Italy's Craft Beer Awakening

Italy Beer Country

If you look at a map of the wine, beer and spirits belts, you’ll see that Italy is almost exclusively designated as a wine country, with only a small region in the north, bordering on Switzerland and Austria, that gains admittance to the beer belt. Relying on this long-held model as a basis to plan your next beer-themed vacation, you might make the mistake of missing Italy altogether – and it would be a grave mistake, because there has been something of a whirlwind revolution happening there.

The global reach of that revolution is partially signaled by the recent opening of a branch of Eataly in New York City, the mammoth food hall imported by the restaurateurs Mario Batali and Joe and Lidia Bastianich that has been much heralded as the arrival of gourmet Italian food in New York. Of course, great Italian food has been in New York for over a century now, so the real news for beer lovers is the brewpub that is part of Eataly NY. Its opening not only has the potential to bring craft beer (Italian, American, or wherever) to a new audience, but it also stamps Italy firmly on the beer map. The boot full of beer is no longer just a novelty glass – it’s also a metaphor for the burgeoning quality beer movement in Italy.

The brewpub at Eataly is being supervised by three of the most exciting craft brewers in the world: Sam Calagione (Dogfish Head), Teo Musso (Le Baladin) and Leonardo Di Vincenzo (Birra del Borgo). (A fourth big-name brewer, Vinnie Cilurzo of Sonoma County’s Russian River Brewing Company, is sadly no longer involved in the project.) Each of the brewers will bring a little of themselves to the mix, although as Musso points out, “The idea of this project is certainly not to lose our individual identities but to celebrate each of our separate characters.” Asked to elaborate on his role, he adds: “My contribution to the project, and the creation of the beers, is to help blend the key characterful flavors of Italy with American beer culture, to try and bring a classic Italian style, and also to help guide the naming and presentation of the three beers so that they very clearly represent Italy.”

Since none of them will be in full-time residence at Eataly, the brewery will be looked after on a day-to-day basis by Brooks Carretta. Carretta is one of Di Vincenzo’s current brewers at the Birra del Borgo brewery in Borgorose, about an hour northeast of Rome, and when he talks about relocating to New York and firing up the brew kettles, his enthusiasm is palpable.

Asked about the beers that will be house staples at the Eataly brewpub, and the Italian influences that may be evident in them, Carretta explains: “Besides our Pale Ale we will also brew a Chestnut Mild Ale, which will bring our knowledge of brewing with chestnuts to the U.S. We will also brew something in the style of a Belgian Wit, spiced with a selection of peppercorns.” 

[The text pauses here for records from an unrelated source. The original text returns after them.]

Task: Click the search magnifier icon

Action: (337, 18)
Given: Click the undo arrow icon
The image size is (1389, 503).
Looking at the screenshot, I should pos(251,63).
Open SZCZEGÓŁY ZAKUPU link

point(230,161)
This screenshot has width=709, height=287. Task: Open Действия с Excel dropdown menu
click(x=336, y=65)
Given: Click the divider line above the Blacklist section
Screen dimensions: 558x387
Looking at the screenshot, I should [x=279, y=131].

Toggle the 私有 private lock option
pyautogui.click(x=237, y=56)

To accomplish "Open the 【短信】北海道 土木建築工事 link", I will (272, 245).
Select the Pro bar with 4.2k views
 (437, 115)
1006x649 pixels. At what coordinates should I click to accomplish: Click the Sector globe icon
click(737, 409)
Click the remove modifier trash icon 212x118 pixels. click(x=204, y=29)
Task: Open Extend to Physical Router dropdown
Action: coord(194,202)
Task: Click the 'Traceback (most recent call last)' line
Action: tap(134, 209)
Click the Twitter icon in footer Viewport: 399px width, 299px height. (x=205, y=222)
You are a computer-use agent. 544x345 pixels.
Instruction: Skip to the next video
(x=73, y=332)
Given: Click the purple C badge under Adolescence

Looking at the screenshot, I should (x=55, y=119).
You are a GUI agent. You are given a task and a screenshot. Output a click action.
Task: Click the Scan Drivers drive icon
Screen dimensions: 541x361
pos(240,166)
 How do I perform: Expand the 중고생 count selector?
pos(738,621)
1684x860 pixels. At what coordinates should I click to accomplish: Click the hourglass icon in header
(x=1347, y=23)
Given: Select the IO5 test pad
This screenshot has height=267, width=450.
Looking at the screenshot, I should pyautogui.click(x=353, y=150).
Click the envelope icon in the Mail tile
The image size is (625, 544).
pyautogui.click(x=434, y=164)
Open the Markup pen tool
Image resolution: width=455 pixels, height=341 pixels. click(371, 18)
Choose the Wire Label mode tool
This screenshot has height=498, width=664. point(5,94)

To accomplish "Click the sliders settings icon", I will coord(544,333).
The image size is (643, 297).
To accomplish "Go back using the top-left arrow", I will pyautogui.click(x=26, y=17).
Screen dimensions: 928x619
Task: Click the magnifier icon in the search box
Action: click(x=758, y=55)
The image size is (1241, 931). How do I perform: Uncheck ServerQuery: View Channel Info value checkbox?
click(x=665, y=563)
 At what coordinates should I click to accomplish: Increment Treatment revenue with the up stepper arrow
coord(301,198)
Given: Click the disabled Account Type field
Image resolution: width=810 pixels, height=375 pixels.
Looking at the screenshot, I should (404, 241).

This is an extension of Leonardo Di Vincenzo’s philosophy of using local ingredients to give a sense of place to the beer. “The malt will be American, but we will always try to add an ingredient that speaks about a place,” Di Vincenzo says. “For example, the thyme that we use in the Pale Ale will be thyme from the hills above Borgorose, the same as Sam, Teo and I used in the collaborative brew that we did in Borgorose. The hops will be American – Cascade and Centennial – so it will be a mix of places and ideas.”

When asked if there is any sort of schedule in place for collaborative brews between the three founding brewers, Carretta’s answer reflects the maverick spirits involved: “We don’t really have any plans yet, but knowing the brewers involved you can probably expect any collaboration going on anytime! Our goal is to combine all three of the breweries’ philosophy of making intriguing and creative beers. And of course, just three house beers won’t be enough for these guys, they already have all sorts of ideas popping up.” 

In the last five years, the number of craft breweries in Italy has mushroomed, moving from around 40 in 2005 to around ten times that today. Asked how this might have happened, Musso says, “I believe that Italians are naturally very sensitive to craft and quality products, and so our way of rethinking quality craft beer has aroused a great interest from a very big audience.” And if that wasn’t surprising enough, those five years have also seen a slight decline in the consumption of “industrial” beers – the sort of bland, pilsner-style lagers that have long been associated with the country better known for its wine culture. The evidence points toward the beer-lover’s dream – craft beer on the rise, to the detriment of industrial products.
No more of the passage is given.